[PROBLEM DETAILS]: Every record below should be copied exactly, with the pictures left out.

[EXERCISE MATERIAL]:
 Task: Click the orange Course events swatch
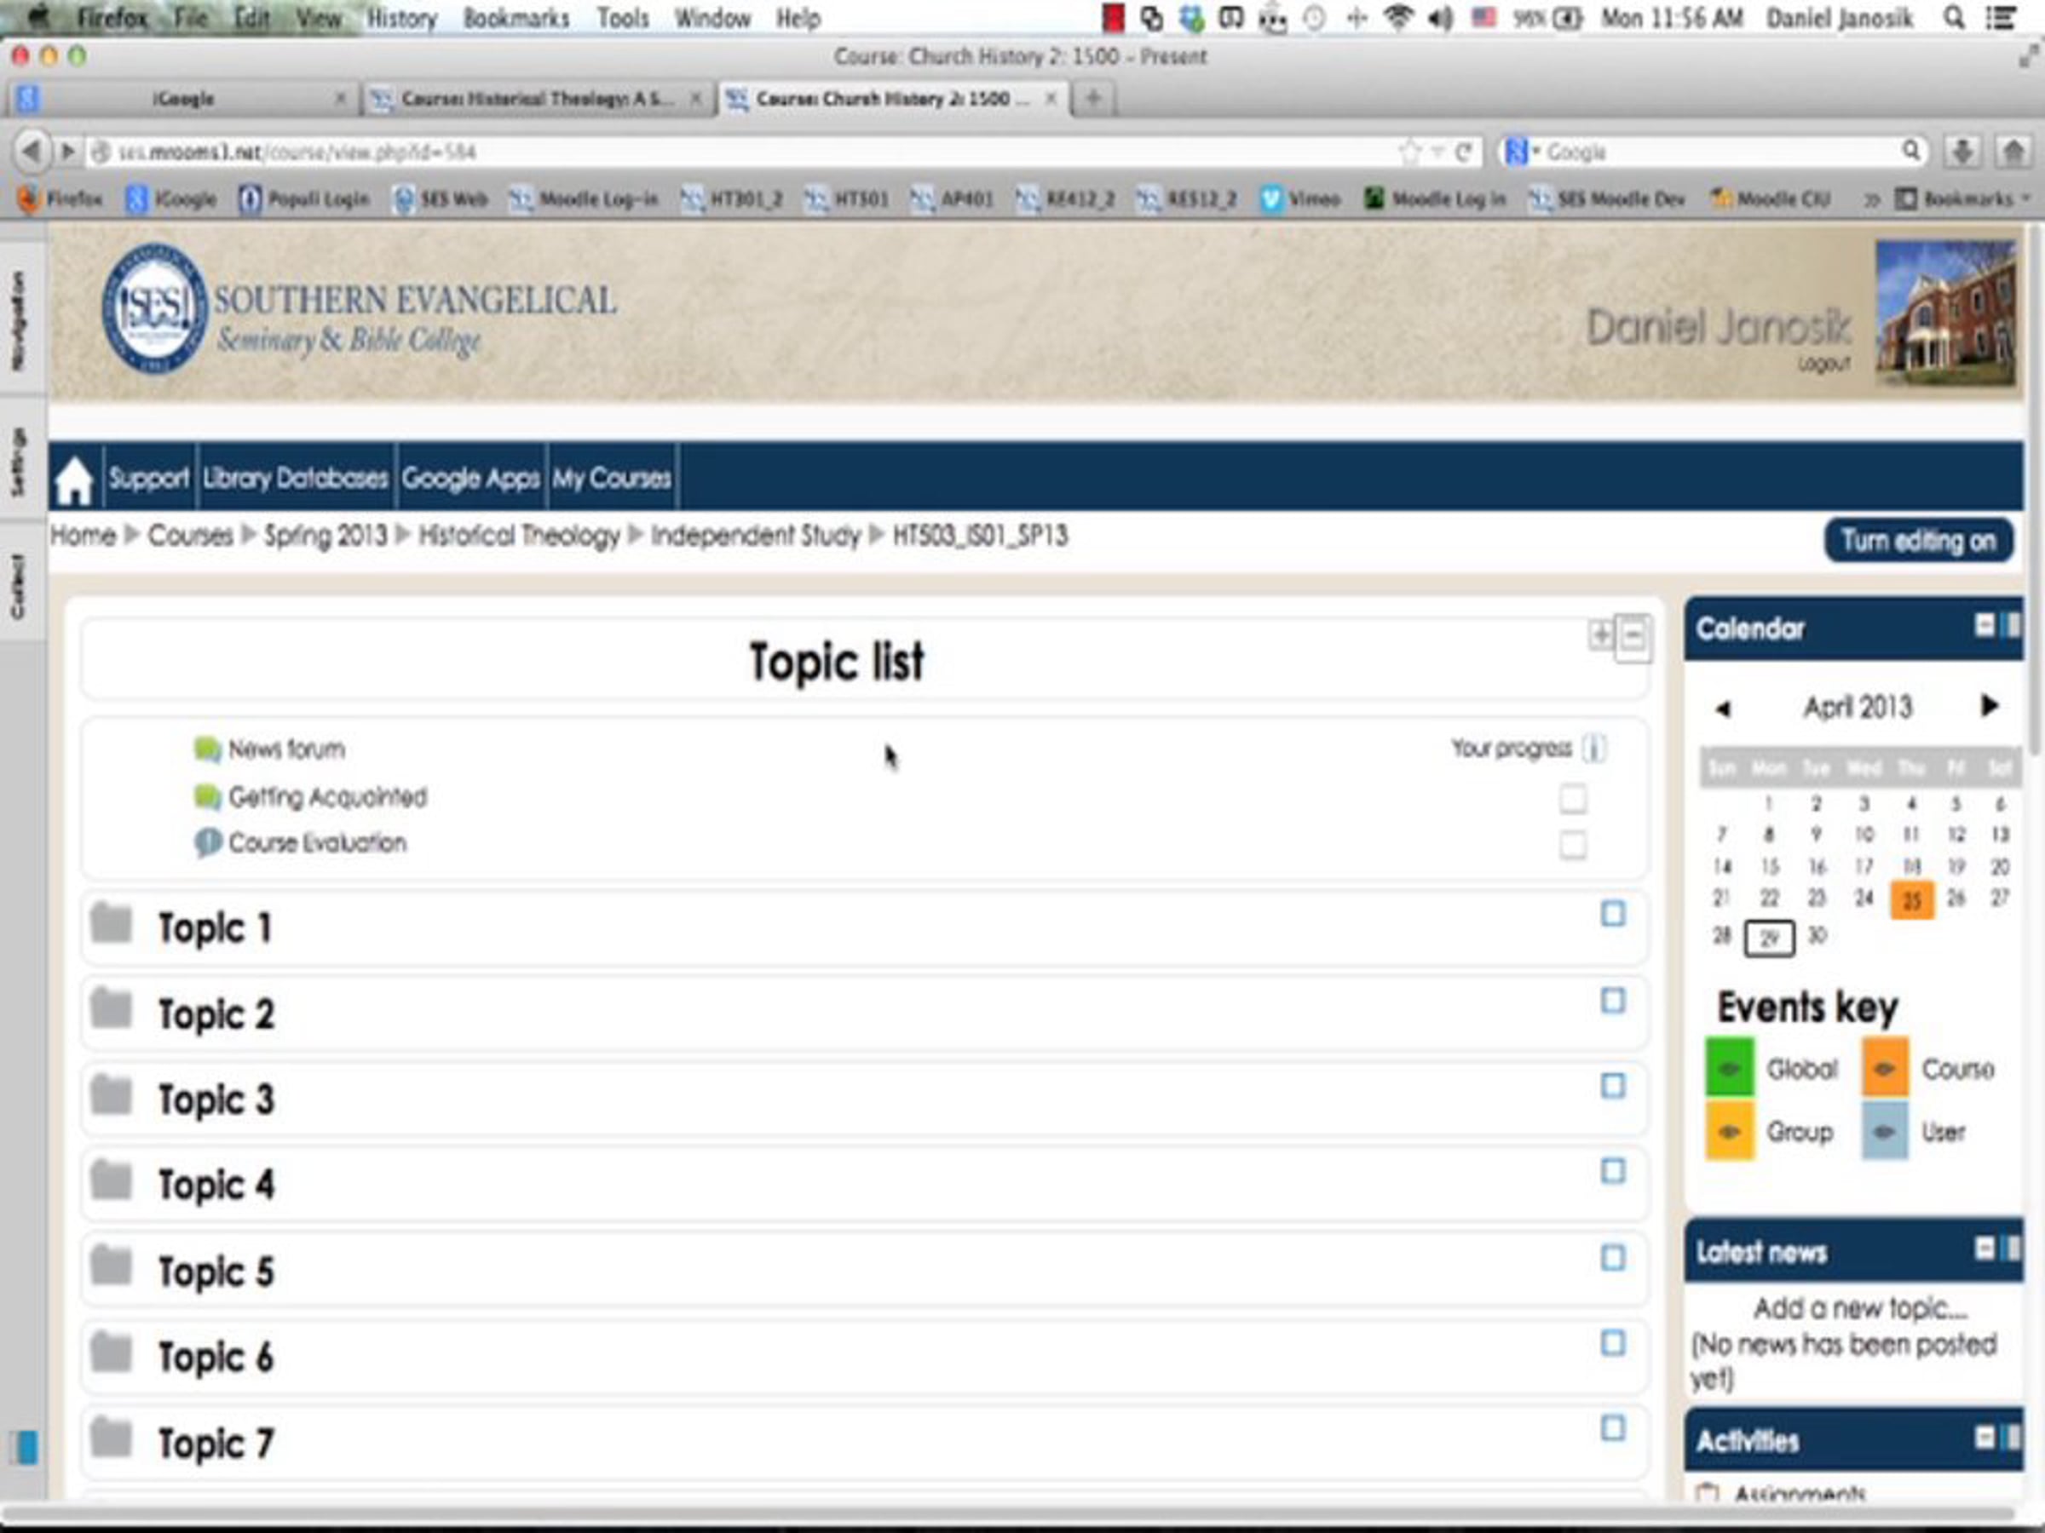coord(1884,1068)
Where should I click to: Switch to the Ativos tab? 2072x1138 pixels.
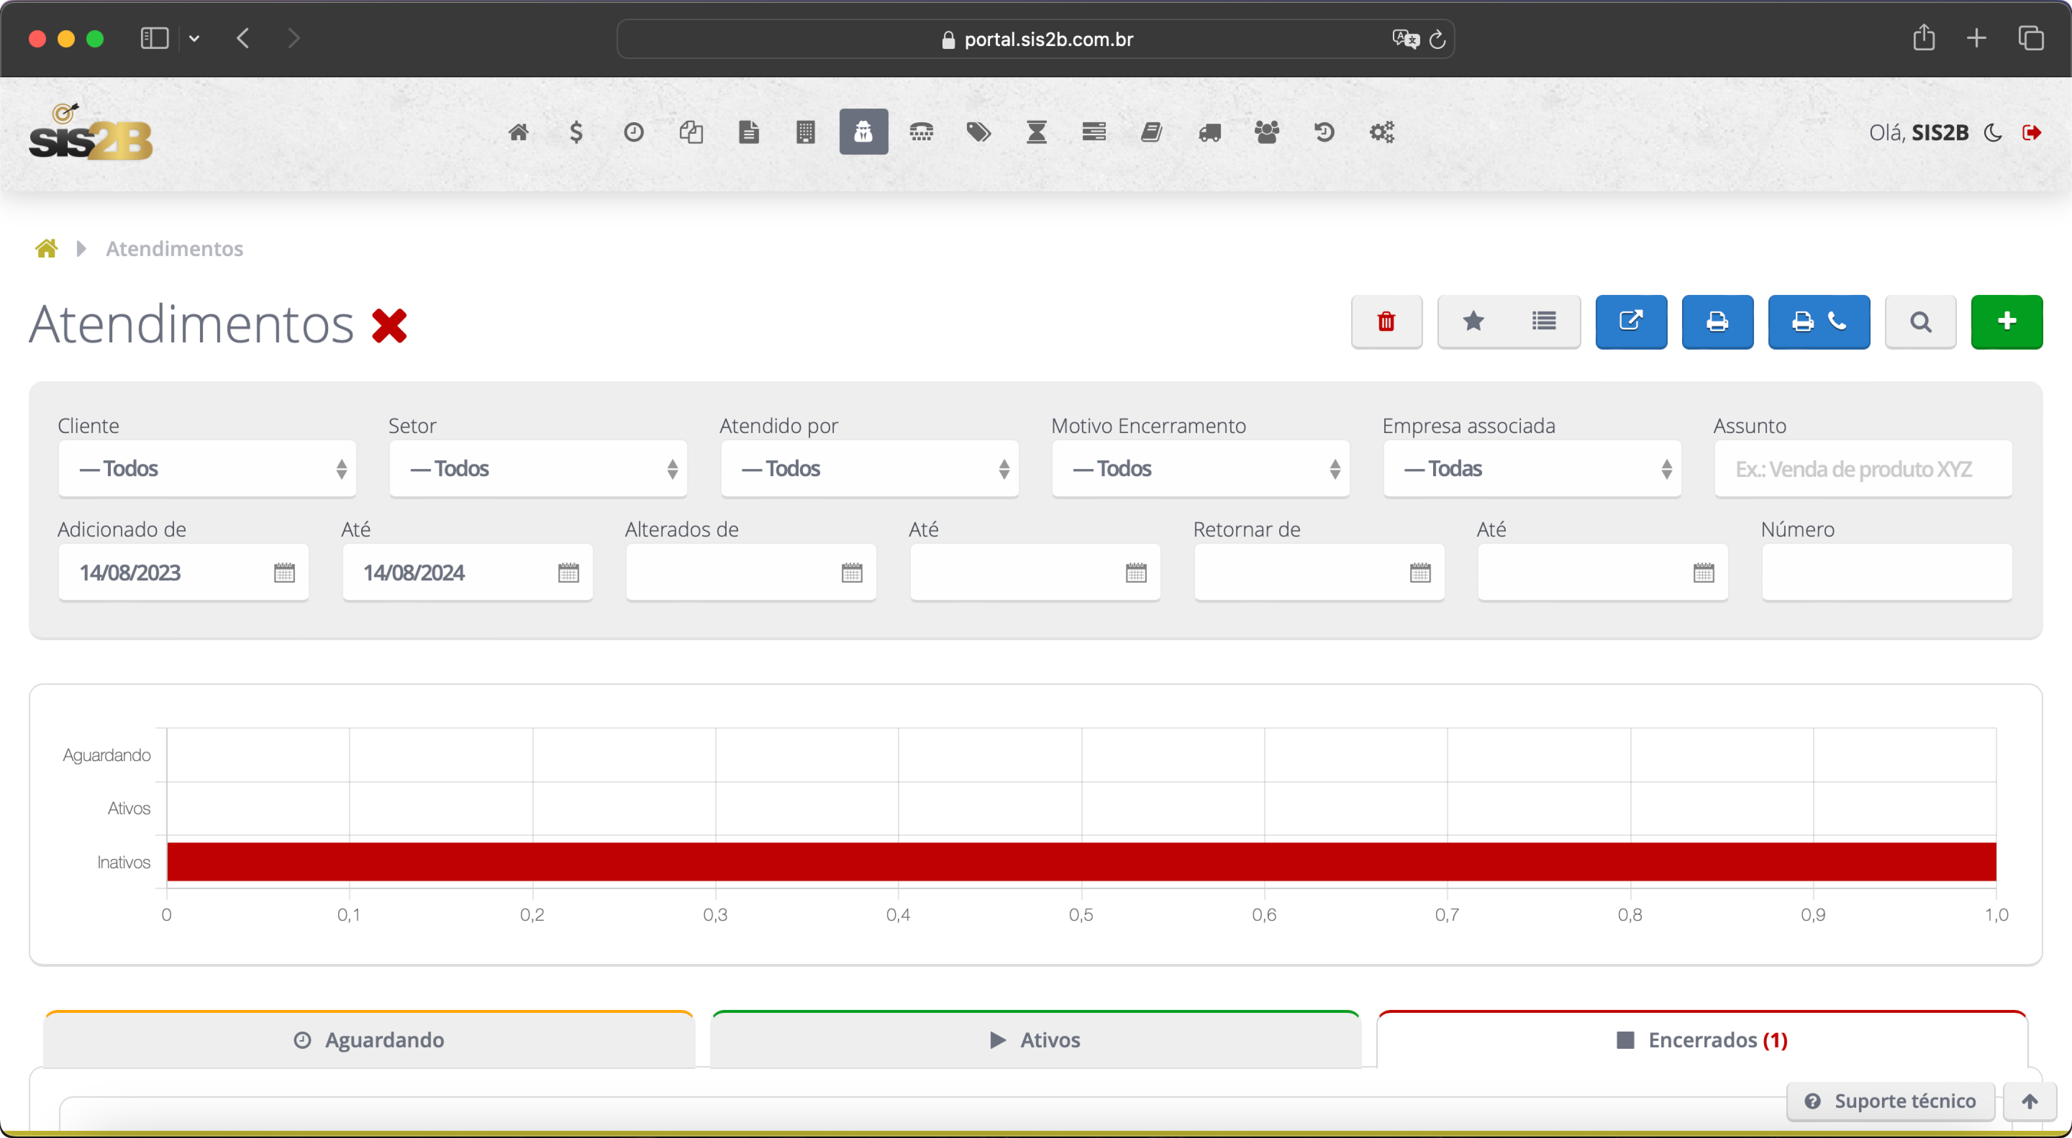[1035, 1040]
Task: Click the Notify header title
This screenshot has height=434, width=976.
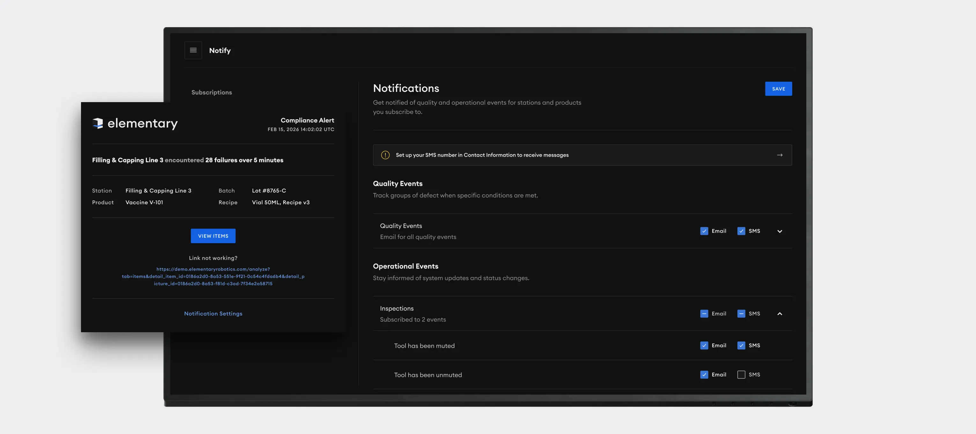Action: (x=220, y=50)
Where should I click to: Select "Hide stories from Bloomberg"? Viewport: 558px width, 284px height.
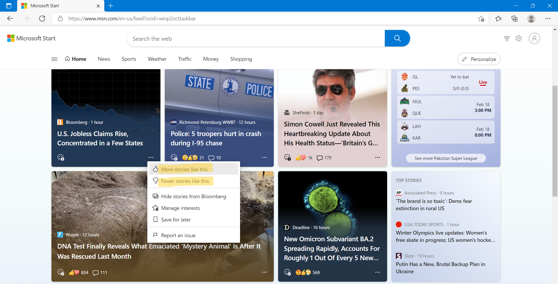(x=193, y=196)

[SOLUTION FOR THIS PROBLEM]:
 Task: Click the orange Course events swatch
coord(1884,1068)
Where should I click to: Switch to the Ativos tab? 2072x1138 pixels.
[1035, 1040]
Task: Click the Notify header title
This screenshot has height=434, width=976.
Action: (x=220, y=50)
Where should I click to: Select "Hide stories from Bloomberg"? Viewport: 558px width, 284px height.
(x=193, y=196)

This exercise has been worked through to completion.